## Work to complete
Return the records verbatim.

## Dataset content
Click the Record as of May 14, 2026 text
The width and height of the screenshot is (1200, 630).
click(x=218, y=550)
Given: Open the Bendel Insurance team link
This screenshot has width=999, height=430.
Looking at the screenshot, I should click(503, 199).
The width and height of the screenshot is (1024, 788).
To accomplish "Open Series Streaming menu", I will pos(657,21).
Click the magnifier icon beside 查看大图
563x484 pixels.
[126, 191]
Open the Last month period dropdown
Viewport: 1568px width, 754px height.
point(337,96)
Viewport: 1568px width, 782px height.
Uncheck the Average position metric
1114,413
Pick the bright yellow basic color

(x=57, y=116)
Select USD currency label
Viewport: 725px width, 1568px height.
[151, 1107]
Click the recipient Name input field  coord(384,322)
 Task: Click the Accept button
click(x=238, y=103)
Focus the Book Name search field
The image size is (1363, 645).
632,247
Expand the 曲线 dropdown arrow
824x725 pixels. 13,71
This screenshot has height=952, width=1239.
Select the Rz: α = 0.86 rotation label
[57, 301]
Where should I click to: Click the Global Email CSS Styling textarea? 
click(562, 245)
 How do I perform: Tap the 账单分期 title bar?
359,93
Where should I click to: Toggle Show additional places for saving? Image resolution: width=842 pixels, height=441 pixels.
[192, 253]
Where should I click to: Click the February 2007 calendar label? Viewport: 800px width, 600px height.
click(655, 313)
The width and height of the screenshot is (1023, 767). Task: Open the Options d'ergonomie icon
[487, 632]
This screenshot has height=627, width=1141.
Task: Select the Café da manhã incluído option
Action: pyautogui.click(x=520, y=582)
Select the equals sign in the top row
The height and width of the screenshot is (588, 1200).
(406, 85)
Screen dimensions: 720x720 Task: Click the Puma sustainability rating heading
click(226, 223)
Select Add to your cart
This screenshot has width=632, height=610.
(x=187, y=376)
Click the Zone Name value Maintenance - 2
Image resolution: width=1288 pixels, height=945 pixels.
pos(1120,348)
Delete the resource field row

## Task output
Click the Record as of May 14, 2026 text
The width and height of the screenshot is (1200, 630).
click(x=218, y=550)
Given: Open the Bendel Insurance team link
This screenshot has width=999, height=430.
Looking at the screenshot, I should click(503, 199).
The width and height of the screenshot is (1024, 788).
To accomplish "Open Series Streaming menu", I will pos(657,21).
Click the magnifier icon beside 查看大图
563x484 pixels.
[126, 191]
Open the Last month period dropdown
Viewport: 1568px width, 754px height.
point(337,96)
Viewport: 1568px width, 782px height.
Uncheck the Average position metric
1114,413
Pick the bright yellow basic color

(x=57, y=116)
Select USD currency label
Viewport: 725px width, 1568px height.
[151, 1107]
Click the recipient Name input field  coord(384,322)
 Task: Click the Accept button
click(x=238, y=103)
Focus the Book Name search field
The image size is (1363, 645).
632,247
Expand the 曲线 dropdown arrow
824x725 pixels. 13,71
This screenshot has height=952, width=1239.
Select the Rz: α = 0.86 rotation label
[57, 301]
Where should I click to: Click the Global Email CSS Styling textarea? 
click(562, 245)
 How do I perform: Tap the 账单分期 title bar?
359,93
Where should I click to: Toggle Show additional places for saving? Image resolution: width=842 pixels, height=441 pixels.
[192, 253]
Where should I click to: Click the February 2007 calendar label? Viewport: 800px width, 600px height.
click(655, 313)
The width and height of the screenshot is (1023, 767). Task: Open the Options d'ergonomie icon
[487, 632]
This screenshot has height=627, width=1141.
Task: Select the Café da manhã incluído option
Action: pyautogui.click(x=520, y=582)
Select the equals sign in the top row
The height and width of the screenshot is (588, 1200).
(406, 85)
Screen dimensions: 720x720 Task: Click the Puma sustainability rating heading
click(226, 223)
Select Add to your cart
This screenshot has width=632, height=610.
(x=187, y=376)
Click the Zone Name value Maintenance - 2
Image resolution: width=1288 pixels, height=945 pixels.
pos(1120,348)
Delete the resource field row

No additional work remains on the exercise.